In 2007 around 32 per cent of smokers said they had tried to quit within the previous three months. This was before the recession hit the UK economy in the second half of 2008. But this had fallen to 23 per cent by 2008, 22 per cent by 2009 and by 2010 only 17 per cent according to the report.

Professor Robert West, director of tobacco studies at the Cancer Research UK Health Behaviour Research Centre, has been tracking the number of smokers and their quitting patterns* in England since November 2006 before the smoking ban came into force in July 2007.

His figures reveal the rate of quitting slowed down when recession hit the UK economy.

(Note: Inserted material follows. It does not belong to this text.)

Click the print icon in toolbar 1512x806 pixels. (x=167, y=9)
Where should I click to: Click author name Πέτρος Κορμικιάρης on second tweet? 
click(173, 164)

Professor West also highlighted that very few smokers use the most effective methods to help quit. Fewer than five per cent of smokers use the NHS quit smoking services even though it is four times more effective than other methods.

From the 1970s the number of UK smokers has fallen from 55 per cent of the population to around a fifth (22 per cent) of the population in 2008. Professor West urged the government not to lose focus on reducing the impact of tobacco.

Maintaining support for smokers who have given up and trying to stop young people from starting are key.

Nine out of ten lung cancers are caused by smoking and half of all long term smokers will die from the addiction.

Professor Robert West said: “As the country tightens its financial belt we’ve seen the number of smokers trying to quit slow down. While no one can be sure about the cause and effect with data of this kind this could be another very damaging impact of the financial crisis.”

Sara Hiom, Cancer Research UK’s director of health information, said: “Later this year the Department of Health will issue a white paper on public health. This is an opportunity to give a serious shot in the arm to tobacco control. We need to pay close attention to the evidence on what helps smokers to quit if we are to give hope and encouragement to the 70 per cent of smokers who want to stop.”